Let Students Cheat

Parameters of knowledge are shifting from know-how and know-what to know-where

Allen Rabinovich

--

A familiar sight: the biology teacher is slowly pacing around the room, looking over the shoulders of each one of her students. What is she looking for exactly? Any signs of scribbled notes, textbook copies, or any other piece of contraband that would undermine her mandated rote memorization.

It’s understandable why this practice began, back in the time when knowledge was power. The amount of knowledge a person held in his brain was correlated to his value in society–teachers had an obligation to pass down their valuable store of information to the next generation. Does that still ring true today?
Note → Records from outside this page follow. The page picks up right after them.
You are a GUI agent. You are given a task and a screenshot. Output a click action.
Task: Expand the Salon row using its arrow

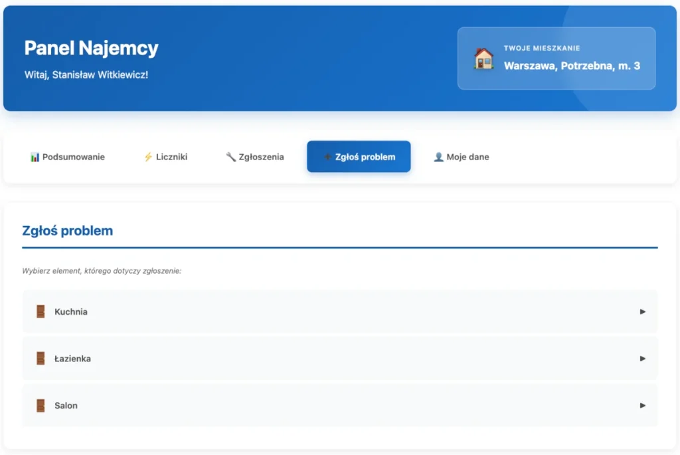642,405
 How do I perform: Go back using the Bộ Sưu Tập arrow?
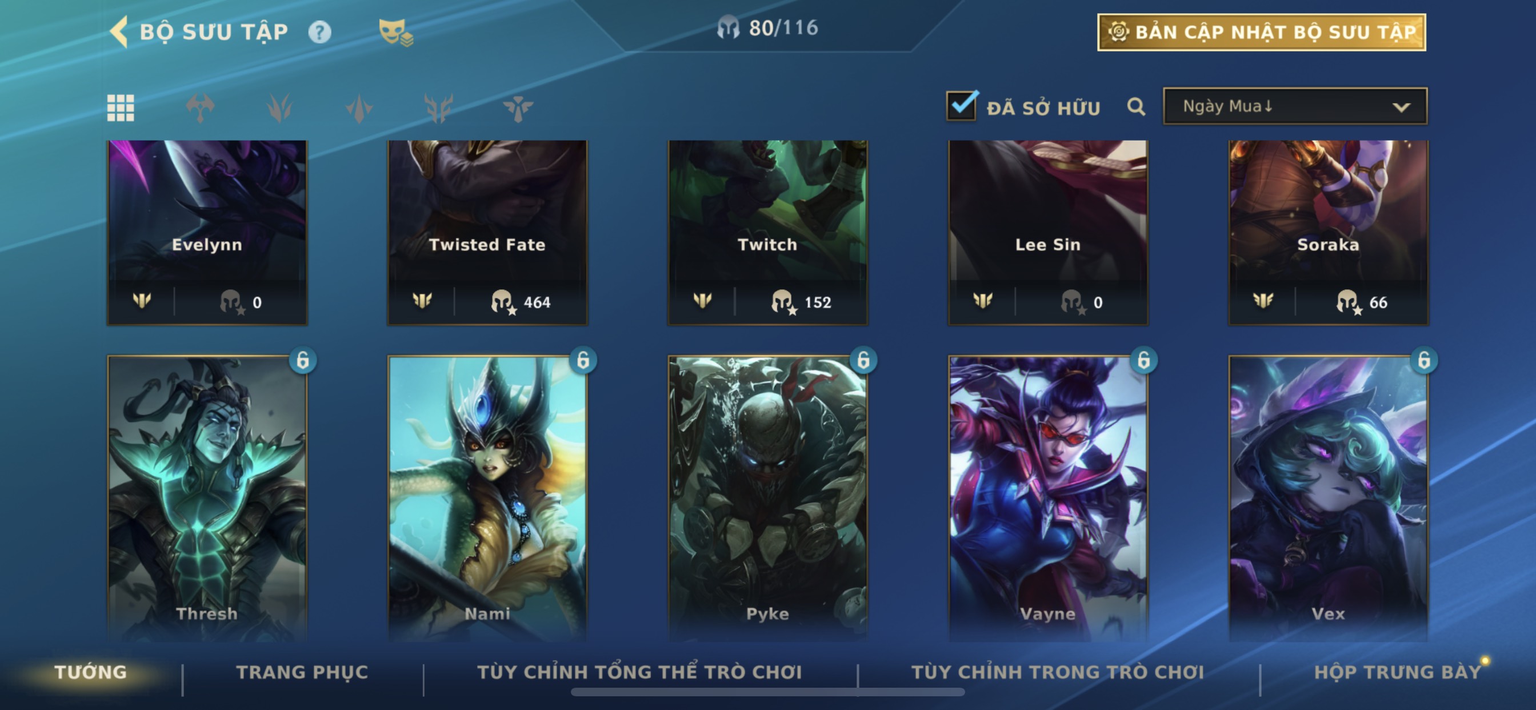click(x=119, y=32)

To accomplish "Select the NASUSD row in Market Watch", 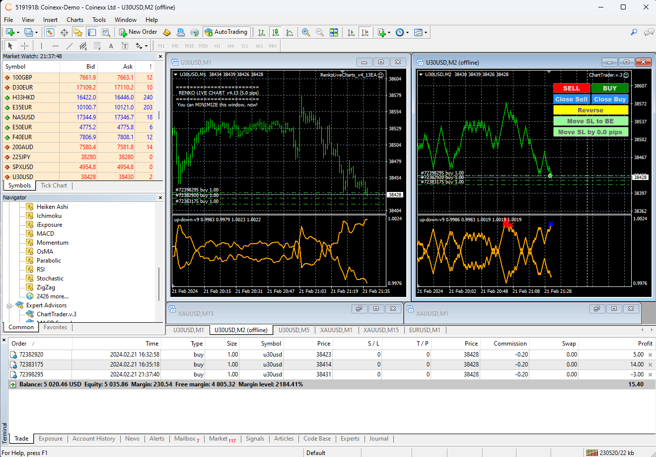I will (23, 117).
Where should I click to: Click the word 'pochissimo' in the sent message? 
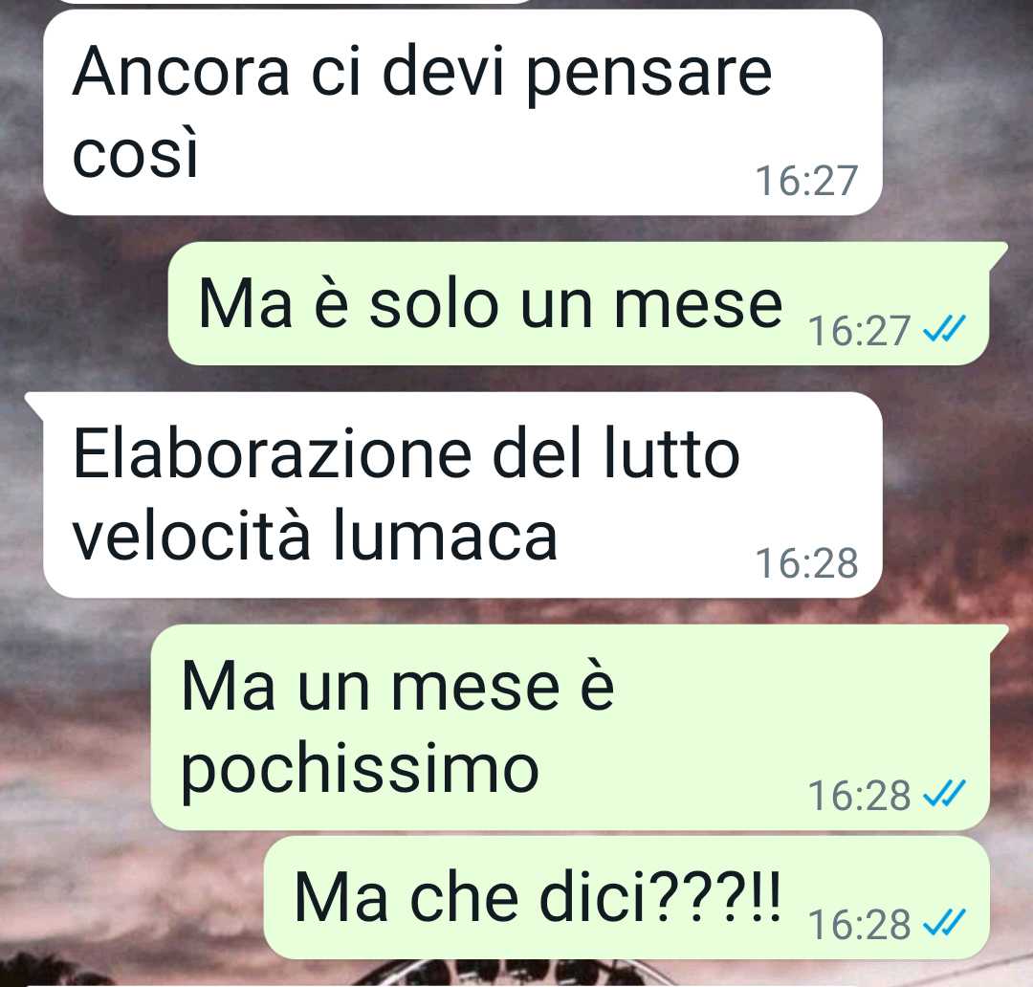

George Siemens disagrees. In his pioneering work Connectivism: A Learning Theory for the Digital Age, Siemens alluded to the fact that “knowing” has modified its hierarchy of parameters. The previous leaders, know-what and kn0w-how, have been replaced with know-where. When big data is king, the individual who can quickly locate and parse information reigns supreme.

After all, the human brain can only hold a lousy 2.5 petabytes. By comparison, the four big online storage companies (Google, Facebook, Amazon, and Microsoft) store a whopping 1,200 petabytes between them. And every year, the amount of information on the Internet grows exponentially.

When so much information is out there, and we have high speed internet with which to rapidly access it, are we reinventing the wheel by trying to memorize a large chunk? What sort of decisions do we have to make as educators [and learners] to prioritize which type of knowledge is worth memorizing and which to delegate to Siri?